The Se-substituted [4Fe–4Se] form of the high-potential iron–sulfur protein from Chromatium vinosum(Mr≈9500, 85 amino acids) has been prepared and Ru-modified (68% yield) at the single histidine residue His 42. The purified product gives and Fe: Ru ratio close to 4:1 consistent with a single stoichiometric modification. The His 42 of the Ru-modified protein no longer reacts with O(CO2Et)2 and the sharp 1H NMR C2H resonance for His 42 at δ 8.38 is no longer present due to paramagnetic line broadening by the attached RuIII. The His 42 is bonded via Cys 43 to the active site, with an edge-to-edge distance close to 7.9 Å. Pulse-radiolysis reduction of the fully oxidised Fe4Se43+–RuIII protein with eaq– gives the metastable product Fe4Se3+–RuII. A second slower stage, corresponding to conversion of the Fe4Se43+–RuII to Fe4Se42+–RuIII is made up of intramolecular (1.30 s–1) and intermolecular (2.65 × 105 M–1 s–1) electron-transfer steps.

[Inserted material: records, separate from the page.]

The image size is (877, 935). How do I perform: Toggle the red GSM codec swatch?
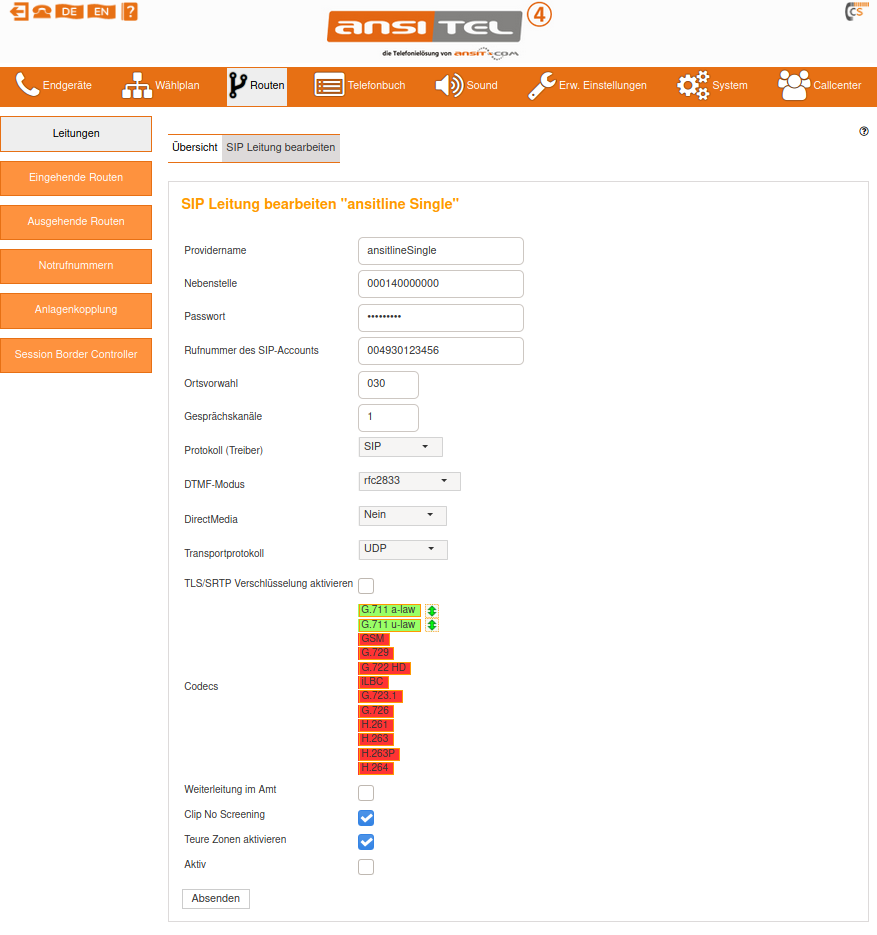pos(373,639)

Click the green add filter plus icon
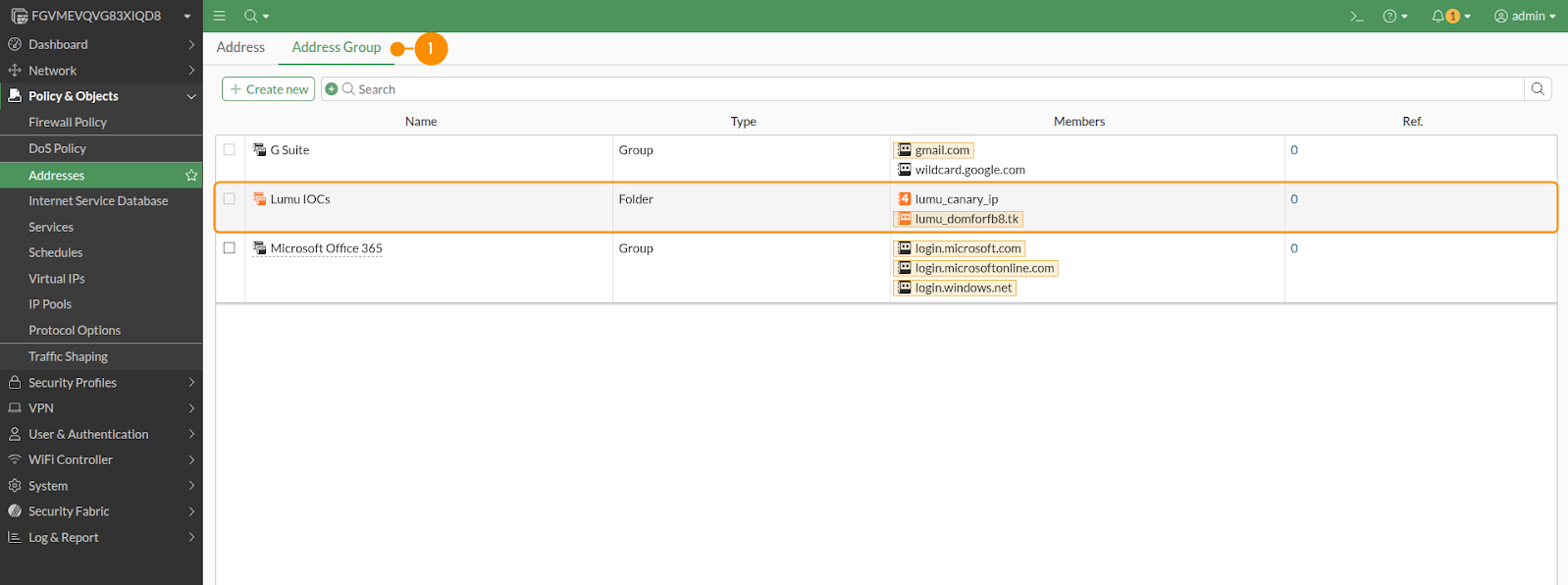pyautogui.click(x=332, y=89)
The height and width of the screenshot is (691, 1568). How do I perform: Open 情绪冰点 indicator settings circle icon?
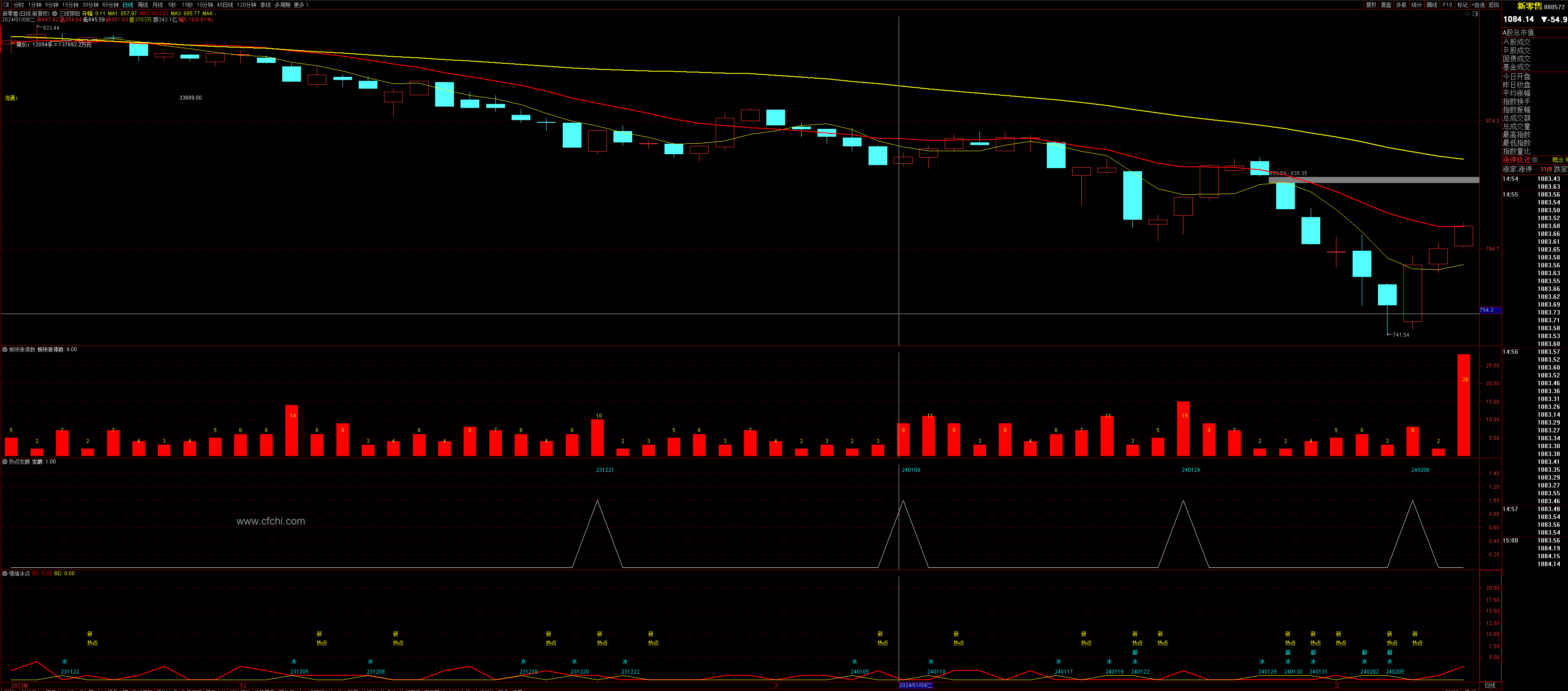[5, 574]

The kintra step is of interest alongside the earlier value (18 s–1) for native [4Fe–4S] protein. The smaller reduction potential for the Fe4Se43+/2+(285 mV) as compared to Fe4S43+/2+(350 mV) couple is believed to be the major contributing factor to the slower intramolecular electron-transfer process. The Beratan–Onuchic pathways program has been used and indicates through-bond electron transfer from the Ru at His 42 to the cluster as the most favourable route. The rate constant at 25 °C (M–1 s–1) for the [Fe(CN)6]3– oxidation of the Fe4Se42+ protein has also been determined (4.5 × 103 M–1 s–1), and is less than that for native Fe4S42+ protein (2.0 × 103 M–1 s–1) at pH 7.0, /= 0.100 M (NaCl).